Eldon's face took on a scowl. He pulled an enormous wrench from his pocket and slapped it against his palm. "You're a writer?"
"Yes," Jake said evenly, eyeing the wrench with amusement.
Eldon took a step closer and Junior loomed right up behind him, thick brows drawing low over unblinking eyes. Jake stood his ground with deceptive calm; a lazy, dangerous smile turned the corners of his mouth.
"It's okay, Eldon," Dixie said, pulling herself away from the Porsche. "Jake's a mystery writer, not a reporter." Unimpressed, the mechanic grunted, his gaze riveted on Jake. "You're stayin' out to the Cottages?"
"That's right," Jake said, his voice as soft as velvet, smile never wavering.
"You give our Dixie a bad time and you're gonna be one big mystery. You got that, boy?" Eldon leaned toward Jake and tapped the wrench on Jake's breast-bone for emphasis, his beady little eyes squinting into nothingness. "Junior here'll put you in so many places those prissy snots from California won't never find enough of you to take back in a lunch bucket."
Junior snarled an agreement.
Jake eyed them both indolently and chuckled, a low menacing sound that rumbled deep in his chest. One golden brow arched and he settled his hands at the waist of his jeans. "Oh, really?"
"Eldon!" Dixie wailed. Rushing forward she snatched the tool away from him and smacked him on the arm with it. "For Pete's sake! Jake is a guest. He didn't come here to make trouble. Here he is trusting his brand-new Porsche with you and you have to go and act like something out of Deliverance. You ought to be ashamed." She shot a glare up at Junior. "The both of you." Junior stepped back, his stern face melting into a look of contrition. "Shoot, Dixie, we're just looking out for you."
Dixie tilted her head and gave him a sweet smile that brought a hint of a blush to the big man's cheeks. "I'm okay," she said, affectionately rubbing his cheek with the wrench.
Jake watched her reach up and playfully tug down the bill of Junior's red Whippets cap. He could almost see her turn up the knob on that incredible charm of hers. Junior grinned shyly and shuffled his feet, and Jake felt another swell of that emotion that absolutely wasn't jealousy. " 2 D 4 luck J." J for Junior? Did he care? Did it matter to him? Of course not.

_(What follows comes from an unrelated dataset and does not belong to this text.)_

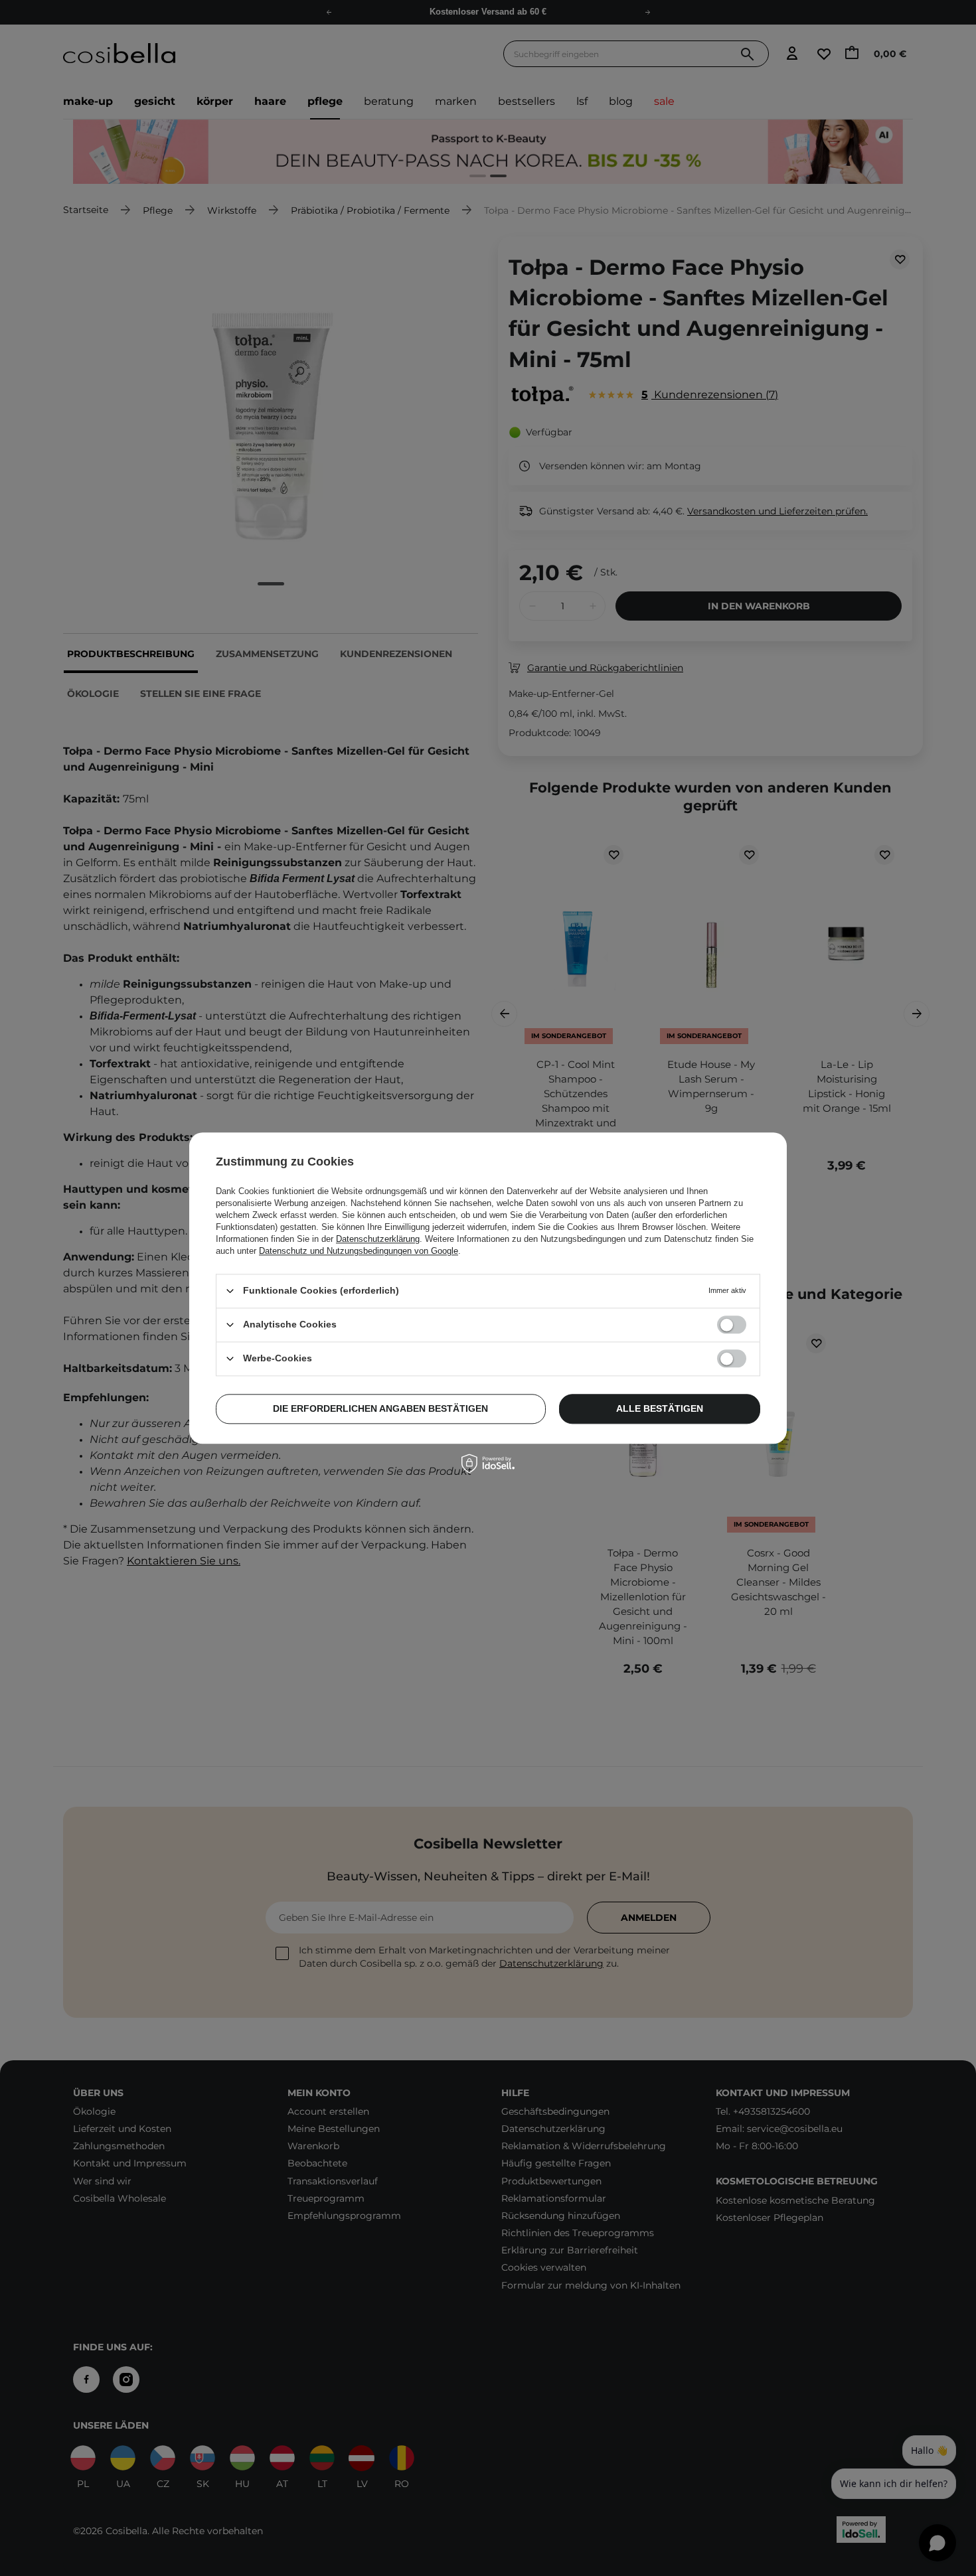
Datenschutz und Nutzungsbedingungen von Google (358, 1251)
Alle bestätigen (659, 1408)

"So," he said tightly as they walked out of the garage, just about choking on that emotion he refused to name. "You and Junior have something going on?"
"Me and Junior?" Dixie laughed and made a face at him. "No. Junior's not sweet on me. Whatever gave you that idea?"
He flashed a grin that was little more than a baring of his teeth. "Oh, just that he was practically drooling all over you."
She laughed again. "Go on. He was not. Junior's like a big brother to me." "Big, drooling brother," Jake muttered, temper seething, control slipping. He went around to the passenger side of the Bronco and yanked the door open.
Dixie watched him with amazement. He was acting almost as if he were jealous. But of course he wasn't, she tried to tell herself. Men like Jake Gannon didn't get jealous over not-so-slender, irksome women they'd just met. It didn't happen. Not ever. It was just plain foolishness to think this one might. But her fingertips pressed against her lips, bringing back the taste of him as he'd kissed her.
"They really are top-notch mechanics, you know," she said, partly to distract herself and partly to reward Jake for leaving the Porsche. "Eldon has hands like a surgeon, only his are greasy."
"What about Junior?" Jake said irritably, flattening and stacking junk food wrappers on the dash. "What has he got besides a brain the size of a pea?"
"A degree in engineering from Georgia Tech," Dixie said smoothly. "He does free-lance design work. Has accounts all over the South. Tinkering on cars is his hobby."
Jake rubbed a hand across his mouth and sighed. He let his head roll against the back of the seat, slanting Dixie a sheepish look that was so endearing it made her heart jump. "I deserved that, didn't I?" Dixie chuckled, the light in her eyes softening. "Yep. You just about steal the prize when it comes to judging books by their cover."